TEXT SEGMENT:
--- START ---

On December 29, 2020, Neos received a notice (the “Notice”) from the Listing Qualifications Department of Nasdaq stating that the Company had failed to regain compliance with the minimum $1.00 closing bid price required by the Minimum Bid Price Rule prior to December 28, 2020 as required by Nasdaq’s Letter. Upon receipt of the Notice, the Company promptly requested a hearing before a Hearings Panel to appeal the determination, which stayed the suspension of Neos’ securities and the filing of the Form 25-NSE pending a decision by the Hearings Panel.
On February 4, 2021, Neos conducted its hearing before the Nasdaq Hearings Panel. On February 5, 2021, the Hearings Panel granted Neos’ request to continue its listing on Nasdaq during the pendency of the Merger or until June 28, 2021. To remain listed on Nasdaq beyond such date, Neos must demonstrate compliance with the Minimum Bid Price Rule on or before such date.
Item 3.02 Unregistered Sales of Equity Securities.

--- END ---

DATA UNDER STUDY:
--- START ---

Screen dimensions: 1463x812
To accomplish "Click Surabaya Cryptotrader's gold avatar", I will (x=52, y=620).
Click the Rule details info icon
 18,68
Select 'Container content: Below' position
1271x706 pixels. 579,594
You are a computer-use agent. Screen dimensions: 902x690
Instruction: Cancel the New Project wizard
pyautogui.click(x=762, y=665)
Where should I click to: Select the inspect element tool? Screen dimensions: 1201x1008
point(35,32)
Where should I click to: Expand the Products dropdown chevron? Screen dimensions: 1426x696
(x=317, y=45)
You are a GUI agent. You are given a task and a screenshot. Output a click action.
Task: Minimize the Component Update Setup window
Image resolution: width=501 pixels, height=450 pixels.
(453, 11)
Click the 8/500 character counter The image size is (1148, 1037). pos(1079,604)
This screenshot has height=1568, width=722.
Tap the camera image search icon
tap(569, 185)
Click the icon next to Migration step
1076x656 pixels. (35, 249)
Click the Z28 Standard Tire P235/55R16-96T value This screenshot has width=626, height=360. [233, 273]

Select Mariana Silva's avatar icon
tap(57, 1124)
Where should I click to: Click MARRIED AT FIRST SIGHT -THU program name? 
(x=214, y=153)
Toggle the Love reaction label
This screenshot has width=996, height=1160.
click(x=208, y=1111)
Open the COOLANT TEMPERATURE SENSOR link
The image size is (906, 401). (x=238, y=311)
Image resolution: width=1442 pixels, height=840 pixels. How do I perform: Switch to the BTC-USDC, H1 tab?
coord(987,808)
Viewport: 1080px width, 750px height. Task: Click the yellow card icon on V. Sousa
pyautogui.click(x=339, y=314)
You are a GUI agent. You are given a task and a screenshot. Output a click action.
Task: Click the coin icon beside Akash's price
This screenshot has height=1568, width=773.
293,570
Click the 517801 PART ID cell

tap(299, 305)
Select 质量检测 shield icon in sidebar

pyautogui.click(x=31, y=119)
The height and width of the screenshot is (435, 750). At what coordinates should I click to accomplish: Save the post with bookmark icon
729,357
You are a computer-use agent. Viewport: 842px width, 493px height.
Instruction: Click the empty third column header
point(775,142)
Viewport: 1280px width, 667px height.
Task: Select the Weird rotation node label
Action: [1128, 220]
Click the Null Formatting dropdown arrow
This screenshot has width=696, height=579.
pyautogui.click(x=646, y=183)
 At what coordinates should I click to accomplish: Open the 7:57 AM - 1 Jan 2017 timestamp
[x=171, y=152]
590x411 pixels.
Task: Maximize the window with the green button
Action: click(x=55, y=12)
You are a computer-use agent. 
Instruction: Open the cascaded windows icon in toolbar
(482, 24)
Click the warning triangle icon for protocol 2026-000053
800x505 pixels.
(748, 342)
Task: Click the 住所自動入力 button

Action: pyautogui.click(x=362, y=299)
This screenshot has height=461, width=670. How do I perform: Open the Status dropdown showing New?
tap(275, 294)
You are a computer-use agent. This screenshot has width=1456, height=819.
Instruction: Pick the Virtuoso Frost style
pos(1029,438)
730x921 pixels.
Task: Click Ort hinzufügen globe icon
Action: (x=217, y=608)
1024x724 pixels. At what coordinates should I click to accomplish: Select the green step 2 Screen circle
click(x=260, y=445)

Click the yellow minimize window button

--- END ---

DIRECTIONS: In the text about Neos and its Nasdaq listing, explain in one to three sentences why the suspension of Neos' securities did not take effect after the December 29, 2020 notice.

TASK RESULT: After the notice arrived, Neos promptly requested a hearing before a Hearings Panel to appeal the determination. That request stayed both the suspension of its securities and the filing of the Form 25-NSE until the Hearings Panel reached a decision.